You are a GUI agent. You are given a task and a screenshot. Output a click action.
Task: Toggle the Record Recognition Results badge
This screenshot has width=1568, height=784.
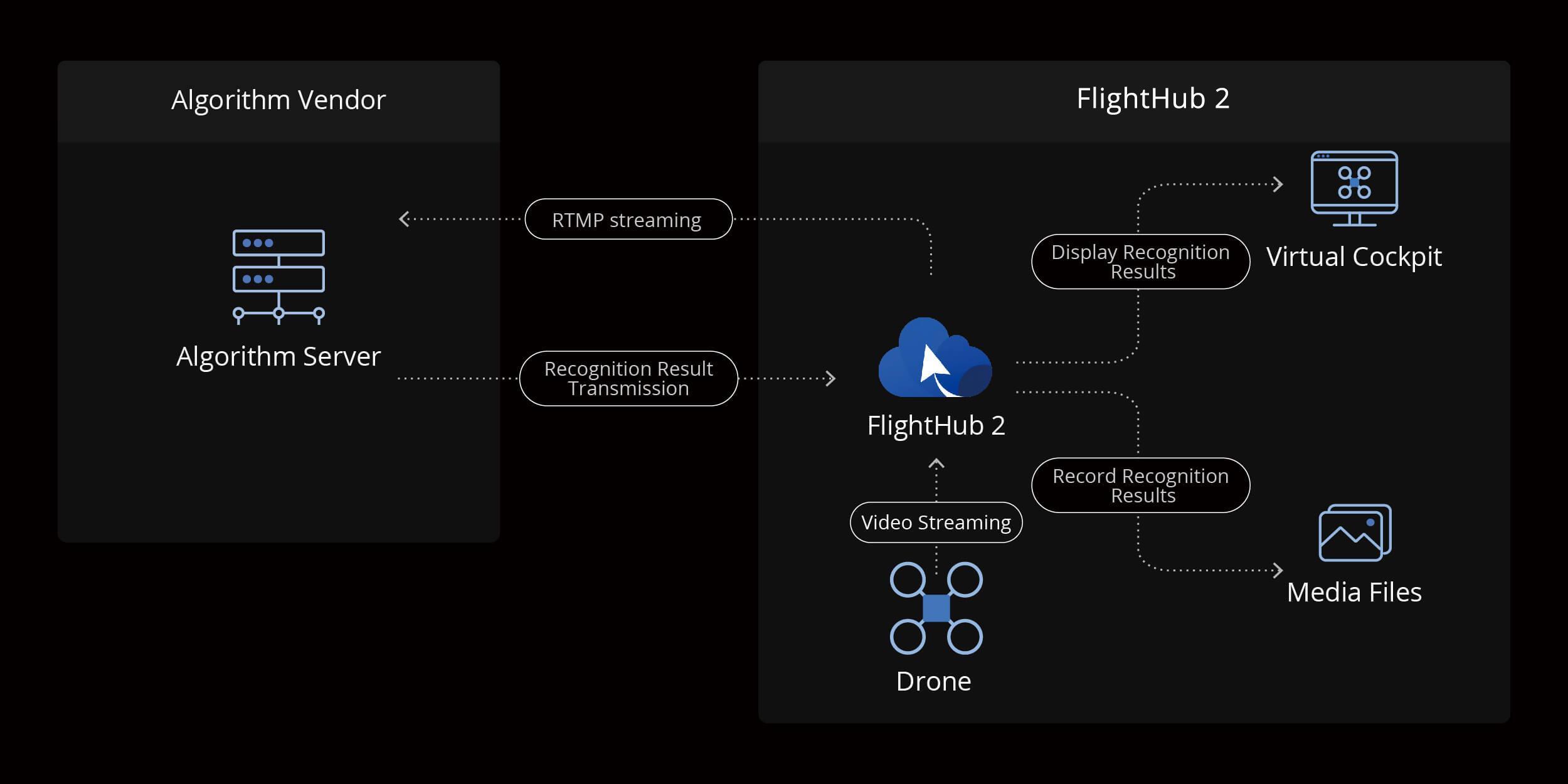point(1140,485)
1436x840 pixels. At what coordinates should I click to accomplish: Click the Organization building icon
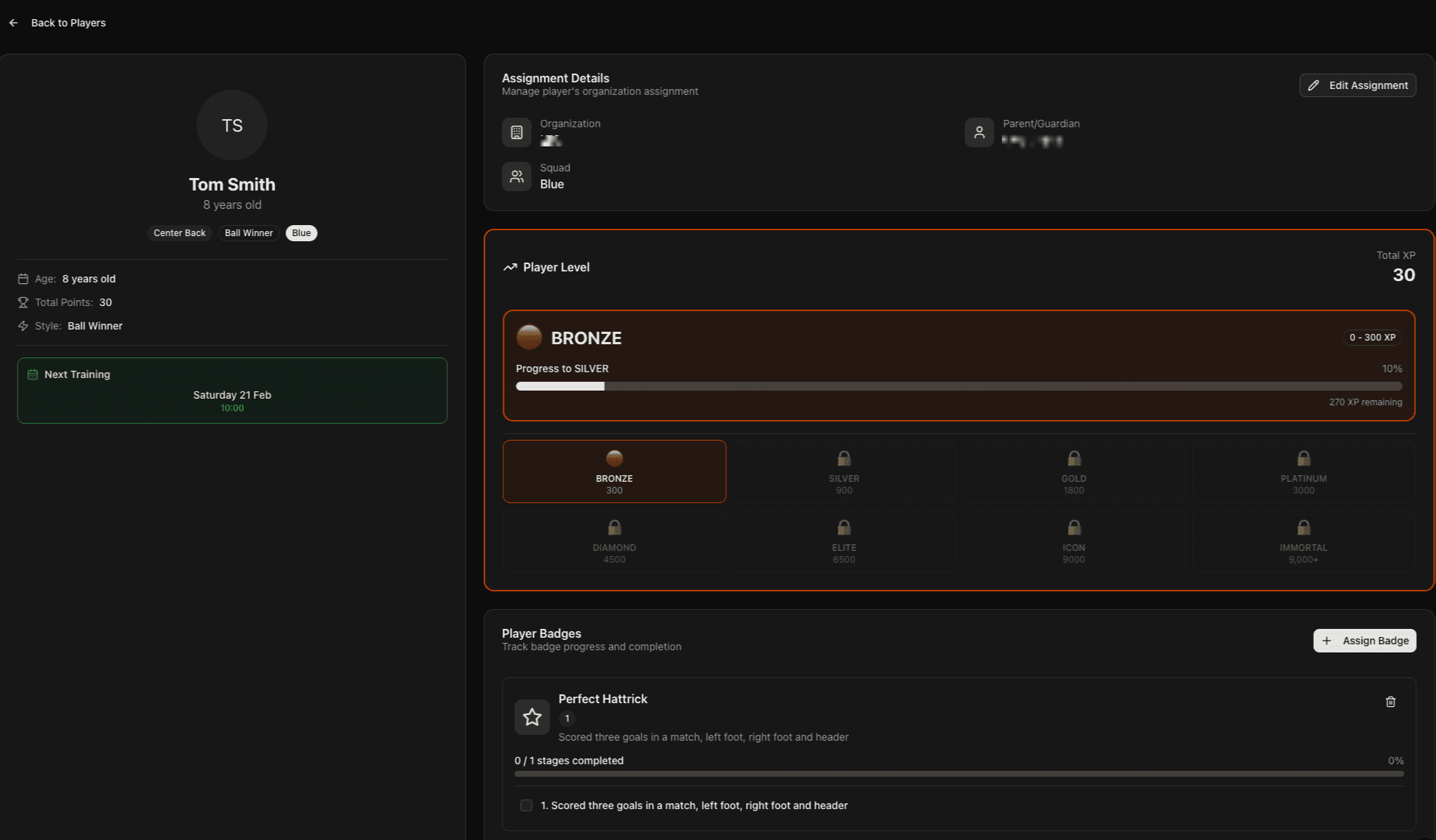click(516, 132)
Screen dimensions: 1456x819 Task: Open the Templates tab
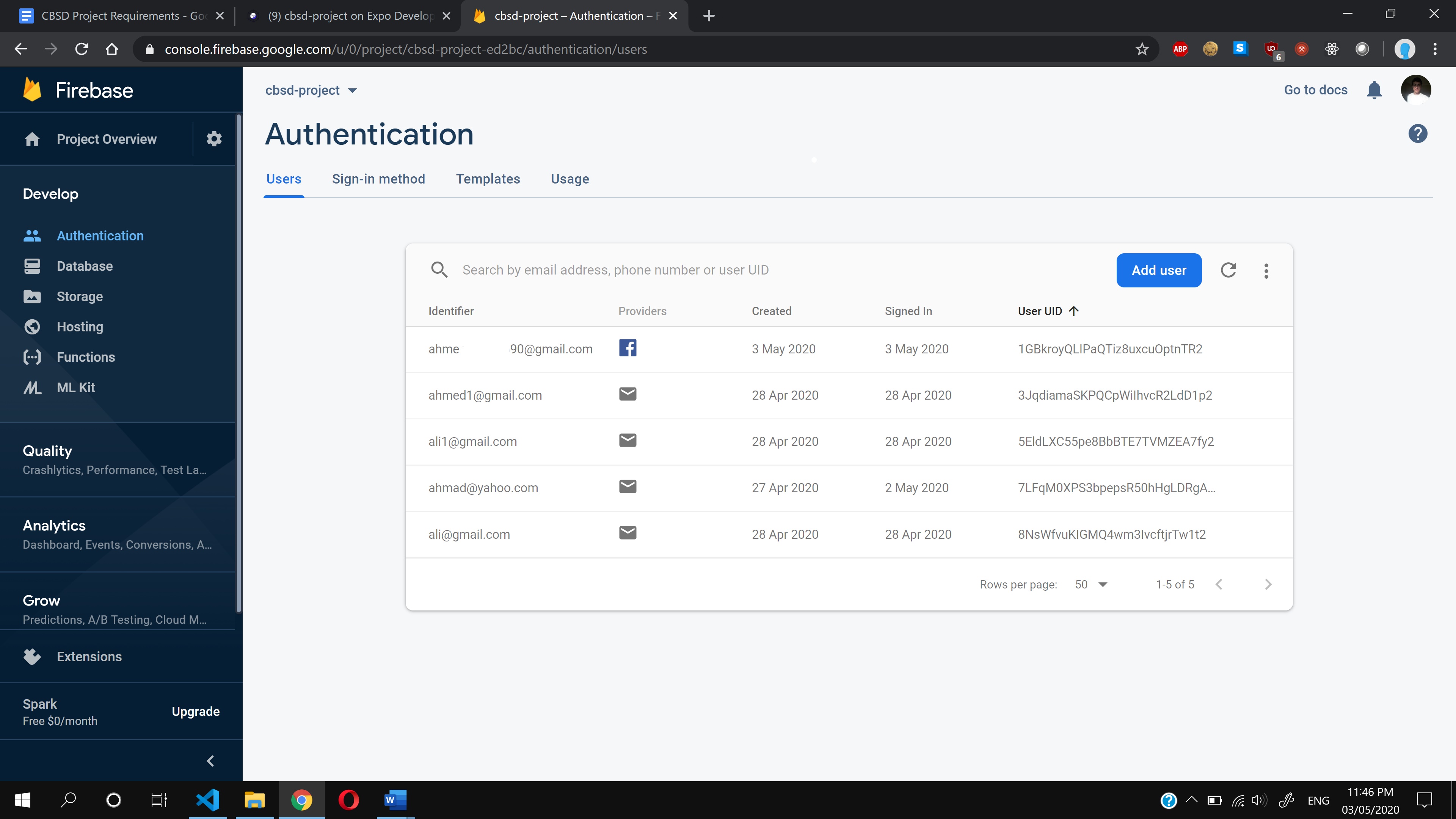(488, 179)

***

Activity: Above are the records; return them exactly, minus the pictures.

Solved problem:
You are a GUI agent. You are given a task and a screenshot. Output a click action.
Task: Toggle the Record Recognition Results badge
This screenshot has width=1568, height=784.
point(1140,485)
1436x840 pixels. At what coordinates should I click to accomplish: Click the Organization building icon
click(516, 132)
Screen dimensions: 1456x819 Task: Open the Templates tab
(488, 179)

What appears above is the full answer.